ИСХОДНЫЙ ТЕКСТ:

--- --- ---

Совсем иное – «мир, преломленный в душе». Это некая эмоция, чувство, впечатление – словом, субъективация. Творчество возможно и на этом пути: оно не озабочено поиском истины или освобождением от самодовлеющих причин. Это путь обращения к самому себе, беседы с собой, –  творчество, ограниченное кругом «личного», – мнение, сомнение, а не откровение. 


*   *   *

Я лицо укрыл бы в маске,
Нахлобучил бы колпак
И в бесстыдно-дикой пляске
Позабыл бы кое-как
Роковых сомнений стаю
И укоры без конца –
Всё, пред чем не поднимаю
Незакрытого лица.
Гулкий бубен потрясая
Высоко над головой,
Я помчался б, приседая,
Дробь ногами выбивая,
Пред хохочущей толпой,
Вкруг литого, золотого,
Недоступного тельца,
Отгоняя духа злого,
Что казнит меня сурово
Скудной краскою лица.
Что ж меня остановило?
Или это вражья сила
Сокрушила бубен мой?
Отчего я с буйным криком
И в безумии великом
Пал на камни головой?

17 декабря 1895, 15 декабря 1896



В безумии великом бились головой о камни столичные критики:
– Ну-ка, стойте! – кричали они Сологубу.– Это же бубен! Это бубен, а не какая-нибудь фортепьяно!

--- --- ---

ИЗВЛЕЧЁННЫЙ МАТЕРИАЛ:
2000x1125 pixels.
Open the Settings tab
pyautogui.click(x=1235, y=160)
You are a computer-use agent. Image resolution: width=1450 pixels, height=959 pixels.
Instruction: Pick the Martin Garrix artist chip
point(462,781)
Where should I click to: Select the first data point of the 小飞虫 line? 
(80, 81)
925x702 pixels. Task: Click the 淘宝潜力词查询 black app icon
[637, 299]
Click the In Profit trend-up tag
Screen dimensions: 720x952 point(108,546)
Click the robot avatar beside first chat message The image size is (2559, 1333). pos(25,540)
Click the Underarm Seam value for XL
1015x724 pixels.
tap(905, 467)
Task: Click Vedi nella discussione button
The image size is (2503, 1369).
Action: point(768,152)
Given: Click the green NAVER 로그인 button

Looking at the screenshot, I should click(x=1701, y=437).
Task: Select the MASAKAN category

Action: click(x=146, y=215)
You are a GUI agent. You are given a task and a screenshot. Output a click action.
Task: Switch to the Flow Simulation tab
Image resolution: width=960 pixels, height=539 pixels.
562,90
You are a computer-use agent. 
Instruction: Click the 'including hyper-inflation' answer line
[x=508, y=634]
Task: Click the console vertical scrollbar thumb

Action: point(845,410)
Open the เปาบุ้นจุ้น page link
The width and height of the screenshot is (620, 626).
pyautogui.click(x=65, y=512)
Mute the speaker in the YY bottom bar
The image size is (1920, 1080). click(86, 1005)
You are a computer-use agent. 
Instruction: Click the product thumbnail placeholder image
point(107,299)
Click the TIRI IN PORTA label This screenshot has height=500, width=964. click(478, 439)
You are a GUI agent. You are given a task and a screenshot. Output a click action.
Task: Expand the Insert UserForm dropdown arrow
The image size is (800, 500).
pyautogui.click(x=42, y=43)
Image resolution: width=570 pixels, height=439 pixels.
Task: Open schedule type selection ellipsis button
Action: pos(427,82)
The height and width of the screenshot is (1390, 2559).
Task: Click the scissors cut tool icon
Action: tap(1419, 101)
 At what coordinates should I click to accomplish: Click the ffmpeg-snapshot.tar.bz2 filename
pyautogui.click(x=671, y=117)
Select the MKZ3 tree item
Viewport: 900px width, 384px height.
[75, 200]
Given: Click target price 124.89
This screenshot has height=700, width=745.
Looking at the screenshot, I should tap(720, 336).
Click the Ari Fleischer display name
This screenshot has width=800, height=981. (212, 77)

--- --- ---

ЦЕЛЬ ЗАДАНИЯ: Воспроизведите без изменений часть исходного текста, начав с места, где стоят слова «Отчего я с буйным», и остановившись после слов «не какая-нибудь фортепьяно!». Материал никак не связан с исходным текстом.

ПИСЬМЕННОЕ РЕШЕНИЕ:
Отчего я с буйным криком
И в безумии великом
Пал на камни головой?

17 декабря 1895, 15 декабря 1896



В безумии великом бились головой о камни столичные критики:
– Ну-ка, стойте! – кричали они Сологубу.– Это же бубен! Это бубен, а не какая-нибудь фортепьяно!